**** Text section ****

Paperlinx Green Shareholders' Group - After Clearfelling

Paperlinx Green Shareholders' Group

What happens after clear felling?

(photos of clearfelled area, burning)

When Native Forest is felled over large areas, it is prescribed that a very few 'seed' and habitat trees be left standing. These trees, without their surrounding forest for protection frequently die or are blown over.
Too often even these are not left, one excuse for this being that they might attract lightning.

Bulldozers scour and compact the soil.

Those animals and birds not killed by the felling will have to fight for scarce territory in neighbouring forest, which is already fully occupied. Most die.

The area is then burnt, using napalm to ensure a hot fire which is supposed to return nutrients from the remaining 'trash' to the soil and to encourage seed germination. This is designed to favour commercially valuable timber species, to hinder regrowth of other species.

****

> _What to work on_:
A) Translate this sentence from the clearfelling text into Spanish: "Those animals and birds not killed by the felling will have to fight for scarce territory in neighbouring forest, which is already fully occupied."
B) Carry the piece on what happens after clearfelling forward from its final sentence.

**** Study material ****

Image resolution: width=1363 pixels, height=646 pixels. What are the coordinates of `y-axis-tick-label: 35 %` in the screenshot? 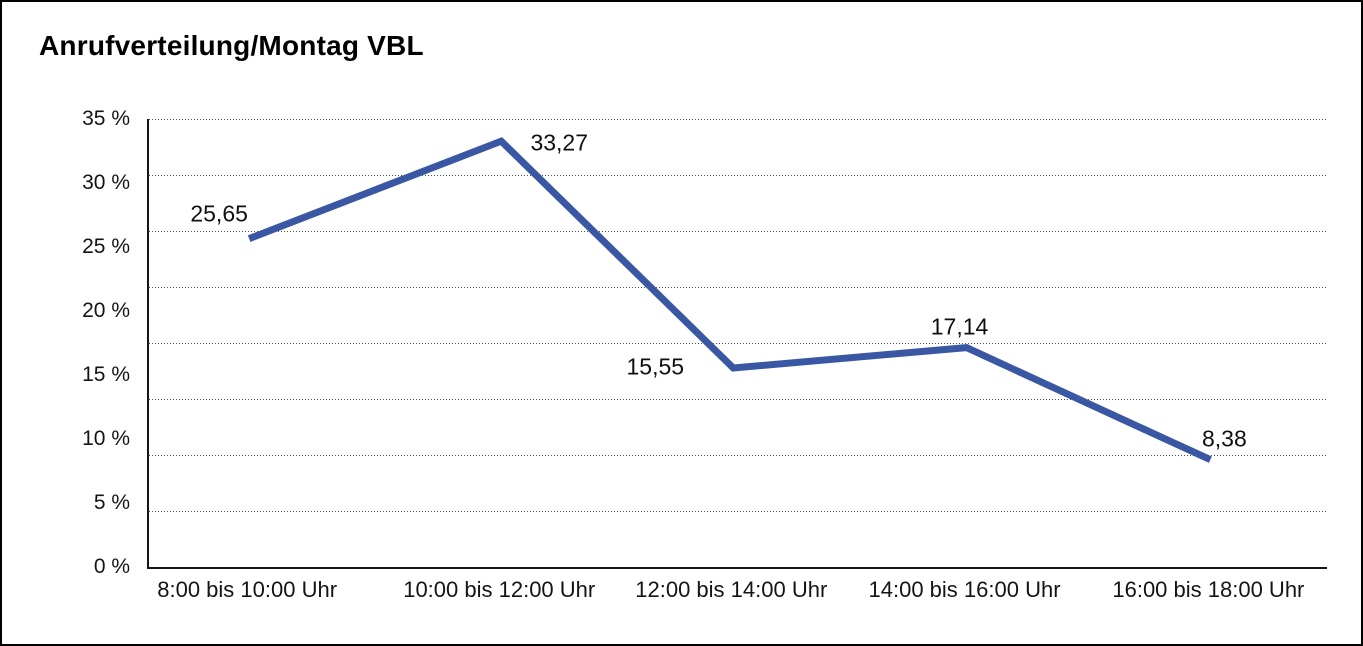 It's located at (106, 118).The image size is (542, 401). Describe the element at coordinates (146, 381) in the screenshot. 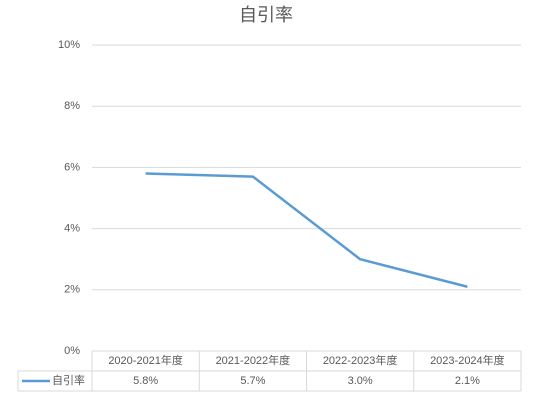

I see `table-value: 5.8%` at that location.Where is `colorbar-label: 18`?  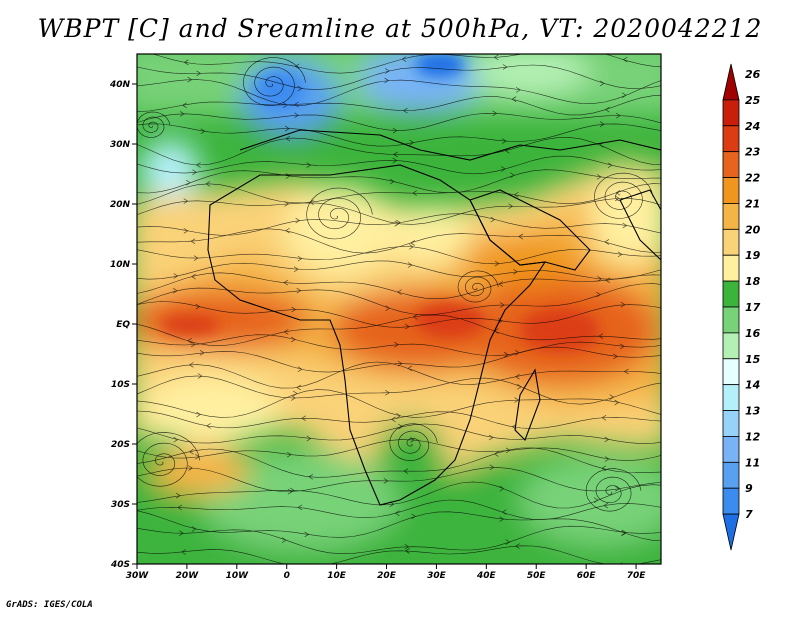 colorbar-label: 18 is located at coordinates (753, 282).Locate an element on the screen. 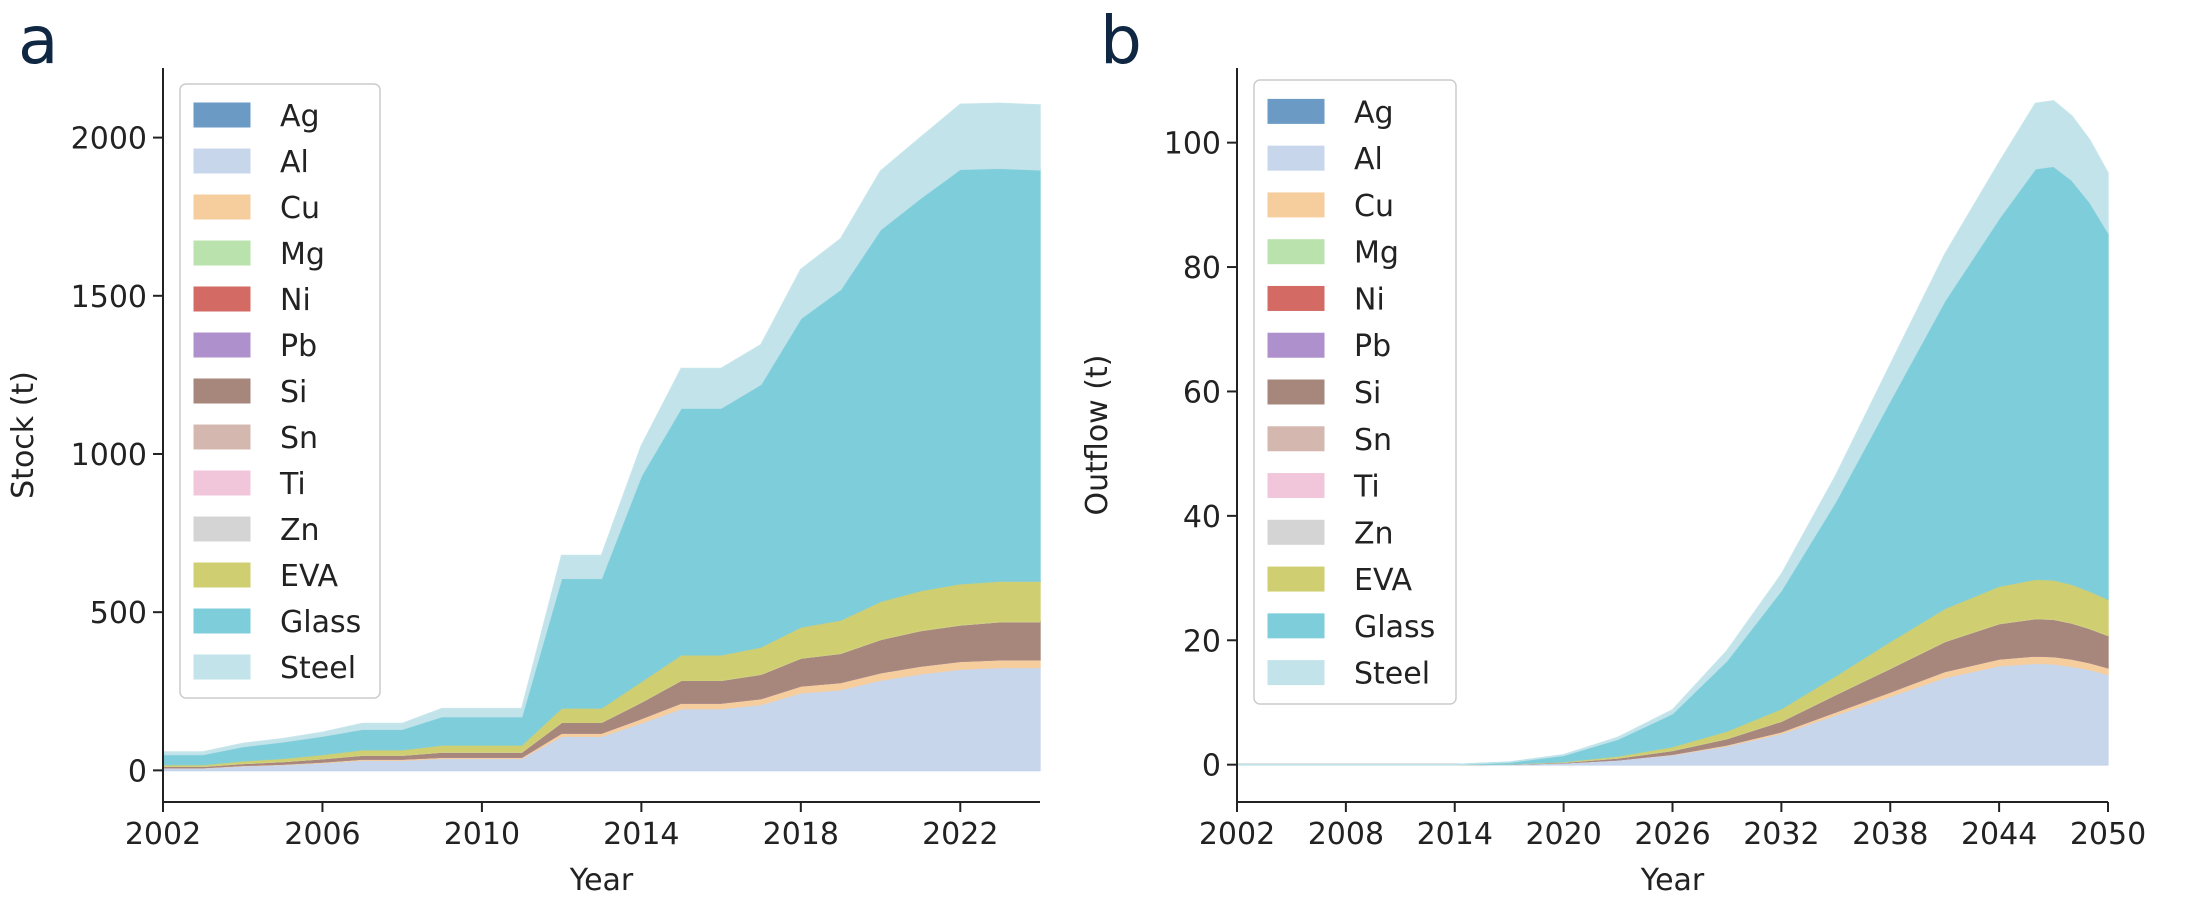 The height and width of the screenshot is (904, 2190). x-tick-label: 2050 is located at coordinates (2108, 834).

****

> _Per-task outputs_:
A) Los animales y las aves que no mueran en la tala tendrán que luchar por un territorio escaso en el bosque vecino, que ya está completamente ocupado.

B)
The burning creates enormous smoke clouds. Big burns look as if there has been a huge explosion. The fire releases thousands of tonnes of greenhouse gases to the atmosphere, vastly overwhelming well meaning and well publicised attempts to plant trees elsewhere to absorb carbon dioxide. The fire too frequently escapes into the intact surrounding forest, damaging its value both as habitat and as timber.

Forest trees and plants on the edge of the surrounding forest are exposed to much more wind, heat and frost, than they have been adapted to . Many die, all are stressed. These effects are specially savage if the logging goes close to or into remaining pockets of rainforest, as these communities evolved over many hundred or thousands of years, in sheltered situations, and have no tolerance to disturbance or to fire.

Isolated patches of remaining forest lead to inbreeding and decline of species which cannot cross the gaps between them in search of mates. Many areas left untouched are too small or too narrow to provide protection or feeding territory to the species living in them. The smaller the area and the longer its edges the more an area suffers damage by storm, weeds, feral animals and man's activities.

The area may then be left to regenerate naturally, planted with local species, or planted with species not natural to the area. Regeneration has been very poor in some areas.

In some areas native animals such as wallabies have multiplied as a result of the temporary new open areas growing grass, to be poisoned by the logging industry because they also eat tree seedlings.

Introduced weeds such as blackberries, thistles and ragwort tend to colonise the disturbed and bare earth. Weed control, never adequate, has been further cut back as a short term economy by the Victorian Government.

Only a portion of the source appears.